Allegiant reported today that it earned $116.9 million in the third quarter, up 35.4 percent from the same quarter in 2007. However, profits on the revenue fell 4.2 percentage points to 6.9 percent, in large part because fuel costs were higher.
During a confence call with analysts company officials were upbeat despite dire predictions for leisure travel. They said lower fuel prices will give the airline more flexibility in the future and discussed several possibilities for increasing revenue further, including the potential to charge passengers for carry-on luggage.
Allegiant was one of the first airlines to charge passengers for checked bags, a move company officials said reduced the average number of checked bags per customer from 1.2 to 0.5.
However, it also resulted in more crowded baggage bins in flight cabins as passengers began to carry more luggage on board.
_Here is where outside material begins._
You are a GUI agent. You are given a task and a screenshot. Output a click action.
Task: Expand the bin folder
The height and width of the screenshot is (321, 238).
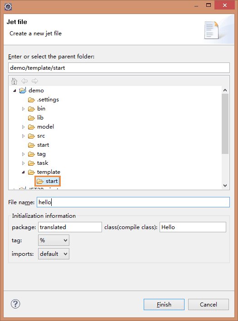23,109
"Some would argue it sounds like a new revenue opportunity, but we’ll have to address that in future calls," said Ponder Harrison, Allegiant's managing director of marketing and sales.
Analysts say it is the flexibility to make money from myriad sources that is helping Allegiant to reap profits while other airlines falter.
Although the average Allegiant fare is just about $86, ancillary revenue from baggage fees, hotel rooms sales in Las Vegas, Florida and Arizona and other charges increased 51.5 percent in the third quarter to $32.28 per passenger.
"Other domestic airlines have to live off just airfare," said Bob McAdoo of Avondale Partners. "They have a real leg up on the traditional airlines."
At mid-day Allegiant stock was up 3.27 percent to $36.98 per share on the Nasdaq National Market.